» **YOUR TASK**
In the entries below, find the line with "Screenshot is 360x926." and print exactly every line from there up to and including the line with "ビジネス (148, 128)", with no other lines.

Records excerpted from a collection
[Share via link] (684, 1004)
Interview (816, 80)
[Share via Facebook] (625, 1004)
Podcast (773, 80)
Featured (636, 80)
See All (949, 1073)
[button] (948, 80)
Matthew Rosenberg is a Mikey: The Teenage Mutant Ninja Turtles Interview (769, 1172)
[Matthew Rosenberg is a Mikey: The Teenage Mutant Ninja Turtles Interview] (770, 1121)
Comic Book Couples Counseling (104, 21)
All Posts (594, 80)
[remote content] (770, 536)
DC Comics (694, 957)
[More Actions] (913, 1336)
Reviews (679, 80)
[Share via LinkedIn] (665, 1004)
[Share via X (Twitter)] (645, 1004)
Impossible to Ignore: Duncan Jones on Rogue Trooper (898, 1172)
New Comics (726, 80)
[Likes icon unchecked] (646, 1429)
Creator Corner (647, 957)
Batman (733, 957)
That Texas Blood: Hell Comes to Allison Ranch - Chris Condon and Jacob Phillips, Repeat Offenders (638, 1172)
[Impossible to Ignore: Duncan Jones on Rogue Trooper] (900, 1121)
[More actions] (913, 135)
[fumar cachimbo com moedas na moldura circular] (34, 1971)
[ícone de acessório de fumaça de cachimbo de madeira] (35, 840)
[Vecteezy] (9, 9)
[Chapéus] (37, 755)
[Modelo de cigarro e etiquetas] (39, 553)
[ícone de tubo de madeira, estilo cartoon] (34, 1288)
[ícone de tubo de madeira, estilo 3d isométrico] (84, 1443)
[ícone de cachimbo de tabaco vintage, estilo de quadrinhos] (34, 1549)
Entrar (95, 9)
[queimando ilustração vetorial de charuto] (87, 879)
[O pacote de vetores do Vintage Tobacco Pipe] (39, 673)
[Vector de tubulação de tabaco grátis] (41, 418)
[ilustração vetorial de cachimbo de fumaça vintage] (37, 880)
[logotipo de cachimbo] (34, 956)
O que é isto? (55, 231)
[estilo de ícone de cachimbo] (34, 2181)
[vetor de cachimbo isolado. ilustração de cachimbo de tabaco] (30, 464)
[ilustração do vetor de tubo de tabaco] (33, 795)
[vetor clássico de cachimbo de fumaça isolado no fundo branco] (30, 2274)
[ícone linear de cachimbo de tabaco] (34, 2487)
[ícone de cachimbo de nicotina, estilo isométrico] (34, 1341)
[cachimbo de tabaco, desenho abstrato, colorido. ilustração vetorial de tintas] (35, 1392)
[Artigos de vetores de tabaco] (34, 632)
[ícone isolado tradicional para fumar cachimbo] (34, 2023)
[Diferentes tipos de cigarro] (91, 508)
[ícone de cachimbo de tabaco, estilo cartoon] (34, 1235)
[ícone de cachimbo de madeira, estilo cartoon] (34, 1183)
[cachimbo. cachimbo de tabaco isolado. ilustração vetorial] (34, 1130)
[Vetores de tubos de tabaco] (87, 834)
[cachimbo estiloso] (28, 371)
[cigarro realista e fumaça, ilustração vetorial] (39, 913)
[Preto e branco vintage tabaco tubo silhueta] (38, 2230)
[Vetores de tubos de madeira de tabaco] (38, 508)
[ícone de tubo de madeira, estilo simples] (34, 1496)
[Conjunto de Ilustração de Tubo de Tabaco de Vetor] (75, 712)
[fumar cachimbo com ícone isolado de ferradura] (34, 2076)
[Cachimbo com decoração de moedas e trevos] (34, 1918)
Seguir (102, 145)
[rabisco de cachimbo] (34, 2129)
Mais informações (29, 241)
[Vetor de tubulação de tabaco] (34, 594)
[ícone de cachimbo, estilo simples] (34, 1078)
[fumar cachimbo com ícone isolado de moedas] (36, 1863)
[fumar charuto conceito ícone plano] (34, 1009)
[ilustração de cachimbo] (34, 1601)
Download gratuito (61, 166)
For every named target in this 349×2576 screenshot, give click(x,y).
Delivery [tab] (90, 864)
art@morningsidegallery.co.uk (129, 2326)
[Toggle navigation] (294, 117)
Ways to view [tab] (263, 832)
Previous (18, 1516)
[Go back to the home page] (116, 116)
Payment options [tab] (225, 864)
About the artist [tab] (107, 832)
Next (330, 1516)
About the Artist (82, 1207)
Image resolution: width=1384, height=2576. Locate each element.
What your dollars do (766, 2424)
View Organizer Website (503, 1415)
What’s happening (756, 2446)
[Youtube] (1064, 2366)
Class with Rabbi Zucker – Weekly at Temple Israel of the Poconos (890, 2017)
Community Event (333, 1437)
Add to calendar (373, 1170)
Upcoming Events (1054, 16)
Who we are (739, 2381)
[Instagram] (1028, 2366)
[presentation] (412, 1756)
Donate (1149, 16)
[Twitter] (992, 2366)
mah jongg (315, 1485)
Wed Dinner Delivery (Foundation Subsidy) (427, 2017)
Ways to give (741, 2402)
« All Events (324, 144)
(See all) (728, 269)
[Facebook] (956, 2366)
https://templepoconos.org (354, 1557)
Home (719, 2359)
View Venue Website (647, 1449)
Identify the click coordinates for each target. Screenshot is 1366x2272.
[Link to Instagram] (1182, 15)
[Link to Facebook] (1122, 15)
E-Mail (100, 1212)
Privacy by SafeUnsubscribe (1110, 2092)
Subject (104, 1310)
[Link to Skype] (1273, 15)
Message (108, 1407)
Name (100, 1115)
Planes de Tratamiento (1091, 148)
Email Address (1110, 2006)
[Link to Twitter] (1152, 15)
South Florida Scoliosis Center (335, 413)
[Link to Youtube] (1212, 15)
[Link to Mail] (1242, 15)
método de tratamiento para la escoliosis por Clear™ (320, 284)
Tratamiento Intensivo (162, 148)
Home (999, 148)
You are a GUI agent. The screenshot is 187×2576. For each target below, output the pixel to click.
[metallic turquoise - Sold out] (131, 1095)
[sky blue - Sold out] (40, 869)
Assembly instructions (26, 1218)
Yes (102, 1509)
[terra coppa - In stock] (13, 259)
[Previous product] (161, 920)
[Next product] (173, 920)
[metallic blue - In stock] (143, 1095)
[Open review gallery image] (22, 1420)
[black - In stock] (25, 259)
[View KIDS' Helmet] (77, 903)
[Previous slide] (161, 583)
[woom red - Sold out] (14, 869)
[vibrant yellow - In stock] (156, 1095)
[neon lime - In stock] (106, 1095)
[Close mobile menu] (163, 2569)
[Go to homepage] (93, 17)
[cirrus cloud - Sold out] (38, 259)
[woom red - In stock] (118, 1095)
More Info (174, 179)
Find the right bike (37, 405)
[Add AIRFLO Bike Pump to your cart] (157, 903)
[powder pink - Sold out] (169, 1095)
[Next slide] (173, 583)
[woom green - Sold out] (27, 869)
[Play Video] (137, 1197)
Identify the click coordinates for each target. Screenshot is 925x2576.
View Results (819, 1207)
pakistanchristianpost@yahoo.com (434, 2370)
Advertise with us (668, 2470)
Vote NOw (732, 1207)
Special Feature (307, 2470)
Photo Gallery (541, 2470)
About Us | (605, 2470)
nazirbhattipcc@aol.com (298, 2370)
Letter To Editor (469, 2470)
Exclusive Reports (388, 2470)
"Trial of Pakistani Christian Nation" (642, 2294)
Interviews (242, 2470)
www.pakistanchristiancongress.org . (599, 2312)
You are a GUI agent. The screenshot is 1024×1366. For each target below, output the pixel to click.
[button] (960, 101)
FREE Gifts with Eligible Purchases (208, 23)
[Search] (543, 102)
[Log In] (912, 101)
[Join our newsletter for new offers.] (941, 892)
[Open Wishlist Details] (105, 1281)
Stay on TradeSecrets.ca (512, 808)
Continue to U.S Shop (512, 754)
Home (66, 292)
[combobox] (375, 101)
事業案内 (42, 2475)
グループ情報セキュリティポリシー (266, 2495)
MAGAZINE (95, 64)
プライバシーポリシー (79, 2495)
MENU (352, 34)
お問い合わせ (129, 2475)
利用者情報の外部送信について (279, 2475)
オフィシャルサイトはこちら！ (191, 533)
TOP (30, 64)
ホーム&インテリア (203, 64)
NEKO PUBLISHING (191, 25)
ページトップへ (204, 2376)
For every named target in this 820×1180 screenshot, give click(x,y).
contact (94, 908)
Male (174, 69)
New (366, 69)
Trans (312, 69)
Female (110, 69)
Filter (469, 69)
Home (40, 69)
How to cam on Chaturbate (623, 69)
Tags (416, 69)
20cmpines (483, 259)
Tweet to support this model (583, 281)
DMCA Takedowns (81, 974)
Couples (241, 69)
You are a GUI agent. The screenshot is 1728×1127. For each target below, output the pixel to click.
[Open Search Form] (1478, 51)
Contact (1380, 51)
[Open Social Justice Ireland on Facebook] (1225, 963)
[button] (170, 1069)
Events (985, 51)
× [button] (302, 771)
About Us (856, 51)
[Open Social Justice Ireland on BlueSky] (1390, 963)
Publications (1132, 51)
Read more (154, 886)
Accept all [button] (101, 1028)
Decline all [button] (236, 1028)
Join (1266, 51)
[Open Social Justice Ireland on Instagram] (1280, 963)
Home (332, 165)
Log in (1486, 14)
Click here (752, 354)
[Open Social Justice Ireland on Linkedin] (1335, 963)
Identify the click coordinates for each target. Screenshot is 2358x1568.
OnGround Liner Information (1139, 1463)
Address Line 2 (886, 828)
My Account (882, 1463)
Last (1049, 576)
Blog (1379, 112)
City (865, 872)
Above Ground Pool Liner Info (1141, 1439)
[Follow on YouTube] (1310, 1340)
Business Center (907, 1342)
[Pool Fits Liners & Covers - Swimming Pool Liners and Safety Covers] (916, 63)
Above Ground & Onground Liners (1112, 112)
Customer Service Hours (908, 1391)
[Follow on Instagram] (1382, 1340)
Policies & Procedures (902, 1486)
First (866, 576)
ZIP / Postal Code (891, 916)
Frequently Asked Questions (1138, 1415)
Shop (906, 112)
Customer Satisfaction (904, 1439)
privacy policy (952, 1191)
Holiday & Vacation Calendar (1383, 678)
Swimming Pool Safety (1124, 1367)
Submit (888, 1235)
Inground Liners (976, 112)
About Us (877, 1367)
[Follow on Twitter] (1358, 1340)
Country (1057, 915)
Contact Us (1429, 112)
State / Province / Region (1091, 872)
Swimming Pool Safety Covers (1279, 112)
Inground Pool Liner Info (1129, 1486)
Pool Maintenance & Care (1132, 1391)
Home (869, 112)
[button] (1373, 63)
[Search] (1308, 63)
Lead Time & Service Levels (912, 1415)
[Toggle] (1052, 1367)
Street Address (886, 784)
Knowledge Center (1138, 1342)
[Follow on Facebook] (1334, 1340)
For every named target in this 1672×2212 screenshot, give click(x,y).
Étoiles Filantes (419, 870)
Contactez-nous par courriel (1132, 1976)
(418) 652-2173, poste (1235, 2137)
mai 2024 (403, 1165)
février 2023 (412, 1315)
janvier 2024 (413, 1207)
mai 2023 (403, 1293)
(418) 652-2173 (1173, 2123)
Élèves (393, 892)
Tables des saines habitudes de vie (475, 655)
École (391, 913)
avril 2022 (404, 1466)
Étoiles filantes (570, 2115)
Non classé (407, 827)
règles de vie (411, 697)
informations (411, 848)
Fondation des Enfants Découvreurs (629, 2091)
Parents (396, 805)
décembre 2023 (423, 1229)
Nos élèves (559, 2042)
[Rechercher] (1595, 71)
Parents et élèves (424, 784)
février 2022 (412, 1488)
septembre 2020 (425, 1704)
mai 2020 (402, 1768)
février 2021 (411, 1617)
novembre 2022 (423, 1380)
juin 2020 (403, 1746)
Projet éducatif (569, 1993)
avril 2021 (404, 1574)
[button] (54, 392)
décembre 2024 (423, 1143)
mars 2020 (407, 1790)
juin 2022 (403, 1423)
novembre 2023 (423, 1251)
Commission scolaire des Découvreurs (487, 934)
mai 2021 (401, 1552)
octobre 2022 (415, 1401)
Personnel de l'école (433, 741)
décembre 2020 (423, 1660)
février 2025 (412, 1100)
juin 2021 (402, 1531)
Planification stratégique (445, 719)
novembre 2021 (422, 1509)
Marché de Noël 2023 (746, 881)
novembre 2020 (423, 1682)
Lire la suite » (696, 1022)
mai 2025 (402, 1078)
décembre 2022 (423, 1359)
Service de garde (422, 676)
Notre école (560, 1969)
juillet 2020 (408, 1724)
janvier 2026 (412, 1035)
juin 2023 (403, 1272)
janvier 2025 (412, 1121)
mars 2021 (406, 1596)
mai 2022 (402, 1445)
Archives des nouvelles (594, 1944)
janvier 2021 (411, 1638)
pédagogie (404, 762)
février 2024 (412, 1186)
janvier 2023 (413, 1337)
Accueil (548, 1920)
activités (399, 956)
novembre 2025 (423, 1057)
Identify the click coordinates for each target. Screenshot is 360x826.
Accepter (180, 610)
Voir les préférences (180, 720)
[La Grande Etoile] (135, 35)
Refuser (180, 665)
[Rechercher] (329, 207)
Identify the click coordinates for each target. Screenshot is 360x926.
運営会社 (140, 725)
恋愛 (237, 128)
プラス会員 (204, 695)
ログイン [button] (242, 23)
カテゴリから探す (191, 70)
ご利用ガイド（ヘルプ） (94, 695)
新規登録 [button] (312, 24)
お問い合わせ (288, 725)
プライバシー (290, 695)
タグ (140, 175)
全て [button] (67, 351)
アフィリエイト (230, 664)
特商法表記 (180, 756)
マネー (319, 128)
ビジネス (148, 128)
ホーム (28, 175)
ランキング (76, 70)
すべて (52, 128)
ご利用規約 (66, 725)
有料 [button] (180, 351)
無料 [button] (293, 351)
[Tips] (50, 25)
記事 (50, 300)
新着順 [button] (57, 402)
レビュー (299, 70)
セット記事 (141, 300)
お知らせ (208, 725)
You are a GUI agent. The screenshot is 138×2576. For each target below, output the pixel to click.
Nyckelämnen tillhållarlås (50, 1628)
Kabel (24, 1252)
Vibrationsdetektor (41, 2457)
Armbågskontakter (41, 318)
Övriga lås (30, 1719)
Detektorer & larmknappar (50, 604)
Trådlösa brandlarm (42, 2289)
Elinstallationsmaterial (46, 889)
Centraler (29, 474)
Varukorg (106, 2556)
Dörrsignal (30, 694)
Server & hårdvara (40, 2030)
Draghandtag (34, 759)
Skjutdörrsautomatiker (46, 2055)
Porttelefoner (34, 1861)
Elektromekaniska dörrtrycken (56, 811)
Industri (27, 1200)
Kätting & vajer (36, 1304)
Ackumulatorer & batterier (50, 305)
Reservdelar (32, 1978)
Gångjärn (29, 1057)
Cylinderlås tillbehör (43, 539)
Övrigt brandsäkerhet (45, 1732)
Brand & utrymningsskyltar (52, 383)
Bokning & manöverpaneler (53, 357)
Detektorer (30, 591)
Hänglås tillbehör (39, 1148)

» **COMPLETED EXERCISE**
Identify the click coordinates for each target. Screenshot is 360x926.
運営会社 (140, 725)
恋愛 (237, 128)
プラス会員 (204, 695)
ログイン [button] (242, 23)
カテゴリから探す (191, 70)
ご利用ガイド（ヘルプ） (94, 695)
新規登録 [button] (312, 24)
お問い合わせ (288, 725)
プライバシー (290, 695)
タグ (140, 175)
全て [button] (67, 351)
アフィリエイト (230, 664)
特商法表記 (180, 756)
マネー (319, 128)
ビジネス (148, 128)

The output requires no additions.